What Mukherjee came up with is an “extremely elegant” approach, says Robert Ang, who’s starting his first week as CEO of Vor. The product, VOR33, would in effect shield healthy blood cells and the bone marrow from a T cell attack.
An ex vivo procedure involving a single genetic edit of healthy donor cells represent “ideal entry points for CRISPR-based therapeutics, and that’s precisely what VOR33 is,” he says. “And so we expect the production process to be relatively straightforward with only several-day process but of course you can never take that for granted.”
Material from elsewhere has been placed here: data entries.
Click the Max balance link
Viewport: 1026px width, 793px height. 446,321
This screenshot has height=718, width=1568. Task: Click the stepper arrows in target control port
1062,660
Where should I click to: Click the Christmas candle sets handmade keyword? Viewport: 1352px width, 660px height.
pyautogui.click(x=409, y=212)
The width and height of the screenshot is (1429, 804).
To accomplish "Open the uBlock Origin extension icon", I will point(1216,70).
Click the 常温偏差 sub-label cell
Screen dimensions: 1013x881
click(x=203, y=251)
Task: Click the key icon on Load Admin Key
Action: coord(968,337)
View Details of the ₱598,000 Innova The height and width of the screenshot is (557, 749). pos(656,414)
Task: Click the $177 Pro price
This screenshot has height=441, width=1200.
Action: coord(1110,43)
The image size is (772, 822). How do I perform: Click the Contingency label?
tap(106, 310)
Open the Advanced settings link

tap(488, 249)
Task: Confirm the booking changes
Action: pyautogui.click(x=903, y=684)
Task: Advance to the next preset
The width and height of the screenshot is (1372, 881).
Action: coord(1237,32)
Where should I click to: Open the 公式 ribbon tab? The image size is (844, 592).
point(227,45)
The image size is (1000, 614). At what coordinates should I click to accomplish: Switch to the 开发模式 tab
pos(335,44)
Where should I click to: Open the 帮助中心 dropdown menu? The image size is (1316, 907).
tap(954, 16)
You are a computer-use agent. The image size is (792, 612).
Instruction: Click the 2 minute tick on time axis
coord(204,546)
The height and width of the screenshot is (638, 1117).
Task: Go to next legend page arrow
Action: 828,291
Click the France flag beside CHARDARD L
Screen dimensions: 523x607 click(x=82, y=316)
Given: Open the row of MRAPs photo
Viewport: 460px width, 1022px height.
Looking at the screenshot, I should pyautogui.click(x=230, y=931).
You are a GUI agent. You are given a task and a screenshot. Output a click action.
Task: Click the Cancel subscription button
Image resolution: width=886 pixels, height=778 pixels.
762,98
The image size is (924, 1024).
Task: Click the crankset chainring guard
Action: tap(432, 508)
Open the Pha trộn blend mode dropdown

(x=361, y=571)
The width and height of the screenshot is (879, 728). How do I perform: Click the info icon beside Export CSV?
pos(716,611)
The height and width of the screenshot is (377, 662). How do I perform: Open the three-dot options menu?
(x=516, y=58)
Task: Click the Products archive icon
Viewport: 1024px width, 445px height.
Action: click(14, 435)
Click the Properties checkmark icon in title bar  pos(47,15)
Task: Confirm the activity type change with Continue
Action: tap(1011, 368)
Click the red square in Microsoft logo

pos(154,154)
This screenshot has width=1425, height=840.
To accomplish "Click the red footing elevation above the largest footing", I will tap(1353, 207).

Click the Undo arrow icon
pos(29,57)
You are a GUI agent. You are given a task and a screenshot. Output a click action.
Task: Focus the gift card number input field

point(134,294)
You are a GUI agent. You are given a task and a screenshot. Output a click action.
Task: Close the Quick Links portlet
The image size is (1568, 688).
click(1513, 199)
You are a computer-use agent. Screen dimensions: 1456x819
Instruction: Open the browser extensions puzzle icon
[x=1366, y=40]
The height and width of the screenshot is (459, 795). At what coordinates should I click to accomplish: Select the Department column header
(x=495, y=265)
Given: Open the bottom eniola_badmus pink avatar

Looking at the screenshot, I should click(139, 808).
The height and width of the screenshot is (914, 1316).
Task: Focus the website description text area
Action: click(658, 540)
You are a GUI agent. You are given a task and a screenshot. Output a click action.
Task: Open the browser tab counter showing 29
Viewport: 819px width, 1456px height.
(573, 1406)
“I’ve just been itching to get going,” adds the biotech veteran, who had keenly learned lessons about company building as employee #5 and chief business officer of neoantigen player Neon Therapeutics.
Soon after he started pondering about leading a company of his own he got in touch with Kush Parma, managing partner at 5AM Ventures and Vor chairman who’s also working with Mukherjee on another CAR-T project. 5AM was joined by RA Capital Management, Osage University Partners and PureTech, as well as J&J’s venture arm and Novartis Institutes for BioMedical Research, for a $42 million Series A announced earlier this year.
It’s still early days — so early that he’s not ready to share how many are on the team — but Ang also has a clear timeline for entering the clinic in 18 months. A more near-term goal would be to sit down with the FDA about an IND by the end of the year.
“We want to make sure that the product is safe, and that the product engrafts just like other typical transplants,” he says of the first human trial they are working toward. “But at the same time we’re also very interested to see what happens when the patients — if they do progress, how the transplants behave when targeted therapy is applied.”
The comparison to standard-of-care would be crucial as Vor proves that it’s just as good, if not better than the bone marrow transplants that AML patients would otherwise have received.
As for the subsequent targeted therapy that VOR33 would dovetail into, the seasoned BD exec maintains there’s a good amount of optionality as to which modality they go with. So far Pfizer claims the only marketed drug hitting CD33 in Mylotarg, and a slate of others are in development. Nonetheless, he notes that J&J and Novartis both have strong pipelines in targeted therapy and CAR-T.
It’s not just CD33, either. Vor plans to apply the same gene-editing approach to a number of targets, creating companion procedures for multiple targeted therapies.
Ang, who trained as a doctor in Australia and had stints at both Boston Consulting Group and Frazier Healthcare Ventures before taking on frontline biotech roles, sees building up the culture at Vor as one of his key tasks.
“Neon’s culture is absolutely incredible, I’d love to emulate that, and also build on the great culture that Vor itself has created over the past few months,” he says. “Vor people are highly collaborative, love science, but are also driven by a higher purpose. So building on that and formalizing that will be really important in the months ahead.”